(Records from a collection)
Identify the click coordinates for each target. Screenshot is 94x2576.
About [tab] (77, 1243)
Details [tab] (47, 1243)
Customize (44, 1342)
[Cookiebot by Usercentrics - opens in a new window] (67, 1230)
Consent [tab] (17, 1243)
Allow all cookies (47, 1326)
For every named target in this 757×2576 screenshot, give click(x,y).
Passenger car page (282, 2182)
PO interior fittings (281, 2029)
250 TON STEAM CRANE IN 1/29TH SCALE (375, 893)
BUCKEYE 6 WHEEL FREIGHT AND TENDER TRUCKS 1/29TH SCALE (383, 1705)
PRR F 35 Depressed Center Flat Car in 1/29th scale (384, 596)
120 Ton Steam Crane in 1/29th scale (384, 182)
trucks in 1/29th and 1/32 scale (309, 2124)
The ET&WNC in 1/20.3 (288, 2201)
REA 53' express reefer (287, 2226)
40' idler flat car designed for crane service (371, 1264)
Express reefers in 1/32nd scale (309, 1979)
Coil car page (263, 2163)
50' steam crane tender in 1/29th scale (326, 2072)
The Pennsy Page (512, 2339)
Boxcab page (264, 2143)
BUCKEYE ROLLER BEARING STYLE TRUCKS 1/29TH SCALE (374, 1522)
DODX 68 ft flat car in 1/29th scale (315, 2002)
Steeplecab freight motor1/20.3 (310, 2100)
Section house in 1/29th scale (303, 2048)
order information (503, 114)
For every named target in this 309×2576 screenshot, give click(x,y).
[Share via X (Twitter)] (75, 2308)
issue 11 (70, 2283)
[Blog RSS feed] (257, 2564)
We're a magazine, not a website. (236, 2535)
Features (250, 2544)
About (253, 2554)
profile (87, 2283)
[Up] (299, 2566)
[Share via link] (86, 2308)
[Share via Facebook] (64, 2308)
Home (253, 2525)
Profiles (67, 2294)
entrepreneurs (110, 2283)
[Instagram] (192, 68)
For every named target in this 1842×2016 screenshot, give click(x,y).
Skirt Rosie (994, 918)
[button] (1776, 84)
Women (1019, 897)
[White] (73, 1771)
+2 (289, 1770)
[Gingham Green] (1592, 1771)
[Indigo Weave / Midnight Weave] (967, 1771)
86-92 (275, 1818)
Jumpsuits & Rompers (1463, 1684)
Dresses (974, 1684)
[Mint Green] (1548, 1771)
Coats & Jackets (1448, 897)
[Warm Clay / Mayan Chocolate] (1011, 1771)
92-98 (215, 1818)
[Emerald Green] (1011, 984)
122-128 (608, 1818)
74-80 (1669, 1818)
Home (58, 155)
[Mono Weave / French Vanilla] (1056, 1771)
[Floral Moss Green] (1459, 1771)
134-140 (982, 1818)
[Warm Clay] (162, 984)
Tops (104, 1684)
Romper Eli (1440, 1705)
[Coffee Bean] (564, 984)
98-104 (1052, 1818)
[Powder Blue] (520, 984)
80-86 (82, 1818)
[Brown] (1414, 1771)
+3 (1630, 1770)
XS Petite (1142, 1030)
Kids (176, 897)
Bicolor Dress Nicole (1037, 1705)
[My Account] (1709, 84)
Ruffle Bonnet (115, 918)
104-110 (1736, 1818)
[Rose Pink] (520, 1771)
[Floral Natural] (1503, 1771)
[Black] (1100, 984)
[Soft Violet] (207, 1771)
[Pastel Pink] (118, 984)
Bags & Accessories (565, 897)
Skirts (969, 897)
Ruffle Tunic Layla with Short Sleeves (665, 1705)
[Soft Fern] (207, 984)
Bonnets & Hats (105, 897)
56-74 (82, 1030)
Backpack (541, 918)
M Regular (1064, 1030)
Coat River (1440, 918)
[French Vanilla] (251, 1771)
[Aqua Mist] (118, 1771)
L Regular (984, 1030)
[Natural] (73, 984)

--- What you will do ---
Show a copy of each line from the data that includes the word "click".

--- Result of this task ---
Identify the click coordinates for each target. Screenshot is 94x2576.
For every named target in this 757×2576 screenshot, give click(x,y).
For every named target in this 309×2576 screenshot, give click(x,y).
For every named target in this 1842×2016 screenshot, give click(x,y).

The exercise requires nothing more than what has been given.